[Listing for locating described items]
****************************************
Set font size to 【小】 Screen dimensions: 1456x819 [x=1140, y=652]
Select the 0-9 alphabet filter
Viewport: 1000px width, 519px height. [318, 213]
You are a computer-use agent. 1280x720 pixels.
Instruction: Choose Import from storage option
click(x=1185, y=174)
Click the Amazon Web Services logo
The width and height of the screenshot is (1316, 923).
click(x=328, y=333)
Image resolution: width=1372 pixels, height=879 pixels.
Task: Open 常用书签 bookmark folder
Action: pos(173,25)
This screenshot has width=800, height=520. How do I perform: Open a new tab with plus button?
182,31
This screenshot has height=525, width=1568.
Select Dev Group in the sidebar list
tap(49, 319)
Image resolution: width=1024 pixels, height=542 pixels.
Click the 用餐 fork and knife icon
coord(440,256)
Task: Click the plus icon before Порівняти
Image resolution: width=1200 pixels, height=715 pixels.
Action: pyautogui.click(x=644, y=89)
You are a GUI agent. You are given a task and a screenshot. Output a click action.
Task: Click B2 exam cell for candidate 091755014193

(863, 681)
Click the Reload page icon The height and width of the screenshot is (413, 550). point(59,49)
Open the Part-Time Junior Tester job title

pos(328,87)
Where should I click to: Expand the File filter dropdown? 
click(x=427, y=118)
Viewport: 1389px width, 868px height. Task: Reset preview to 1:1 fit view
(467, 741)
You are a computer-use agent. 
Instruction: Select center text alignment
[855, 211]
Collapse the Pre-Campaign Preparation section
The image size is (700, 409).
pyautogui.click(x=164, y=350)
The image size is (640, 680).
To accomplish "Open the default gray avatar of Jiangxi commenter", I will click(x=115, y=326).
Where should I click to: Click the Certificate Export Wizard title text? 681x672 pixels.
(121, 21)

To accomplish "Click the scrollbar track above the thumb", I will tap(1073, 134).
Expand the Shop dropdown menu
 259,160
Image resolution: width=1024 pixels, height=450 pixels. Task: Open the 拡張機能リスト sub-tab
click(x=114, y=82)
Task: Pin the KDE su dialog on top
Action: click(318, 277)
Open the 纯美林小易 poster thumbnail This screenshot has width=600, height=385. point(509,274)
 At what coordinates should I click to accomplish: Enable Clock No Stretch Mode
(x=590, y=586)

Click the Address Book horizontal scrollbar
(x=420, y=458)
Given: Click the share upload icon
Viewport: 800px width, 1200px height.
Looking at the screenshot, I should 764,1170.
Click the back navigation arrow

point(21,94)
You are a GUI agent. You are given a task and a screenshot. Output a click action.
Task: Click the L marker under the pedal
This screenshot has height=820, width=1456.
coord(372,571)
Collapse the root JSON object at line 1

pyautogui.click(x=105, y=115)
****************************************
● **EXERCISE REQUIREMENTS**: Rewrite the whole listing above so that each occurrence of "Collapse" becomes "Fold", keeping every other line and word the same.

● **OUTPUT OF THE EXERCISE**:
Set font size to 【小】 Screen dimensions: 1456x819 [x=1140, y=652]
Select the 0-9 alphabet filter
Viewport: 1000px width, 519px height. [318, 213]
You are a computer-use agent. 1280x720 pixels.
Instruction: Choose Import from storage option
click(x=1185, y=174)
Click the Amazon Web Services logo
The width and height of the screenshot is (1316, 923).
click(x=328, y=333)
Image resolution: width=1372 pixels, height=879 pixels.
Task: Open 常用书签 bookmark folder
Action: pos(173,25)
This screenshot has width=800, height=520. How do I perform: Open a new tab with plus button?
182,31
This screenshot has height=525, width=1568.
Select Dev Group in the sidebar list
tap(49, 319)
Image resolution: width=1024 pixels, height=542 pixels.
Click the 用餐 fork and knife icon
coord(440,256)
Task: Click the plus icon before Порівняти
Image resolution: width=1200 pixels, height=715 pixels.
Action: pyautogui.click(x=644, y=89)
You are a GUI agent. You are given a task and a screenshot. Output a click action.
Task: Click B2 exam cell for candidate 091755014193

(863, 681)
Click the Reload page icon The height and width of the screenshot is (413, 550). point(59,49)
Open the Part-Time Junior Tester job title

pos(328,87)
Where should I click to: Expand the File filter dropdown? 
click(x=427, y=118)
Viewport: 1389px width, 868px height. Task: Reset preview to 1:1 fit view
(467, 741)
You are a computer-use agent. 
Instruction: Select center text alignment
[855, 211]
Fold the Pre-Campaign Preparation section
The image size is (700, 409).
pyautogui.click(x=164, y=350)
The image size is (640, 680).
To accomplish "Open the default gray avatar of Jiangxi commenter", I will click(x=115, y=326).
Where should I click to: Click the Certificate Export Wizard title text? 681x672 pixels.
(121, 21)

To accomplish "Click the scrollbar track above the thumb", I will tap(1073, 134).
Expand the Shop dropdown menu
 259,160
Image resolution: width=1024 pixels, height=450 pixels. Task: Open the 拡張機能リスト sub-tab
click(x=114, y=82)
Task: Pin the KDE su dialog on top
Action: click(318, 277)
Open the 纯美林小易 poster thumbnail This screenshot has width=600, height=385. point(509,274)
 At what coordinates should I click to accomplish: Enable Clock No Stretch Mode
(x=590, y=586)

Click the Address Book horizontal scrollbar
(x=420, y=458)
Given: Click the share upload icon
Viewport: 800px width, 1200px height.
Looking at the screenshot, I should 764,1170.
Click the back navigation arrow

point(21,94)
You are a GUI agent. You are given a task and a screenshot. Output a click action.
Task: Click the L marker under the pedal
This screenshot has height=820, width=1456.
coord(372,571)
Fold the root JSON object at line 1

pyautogui.click(x=105, y=115)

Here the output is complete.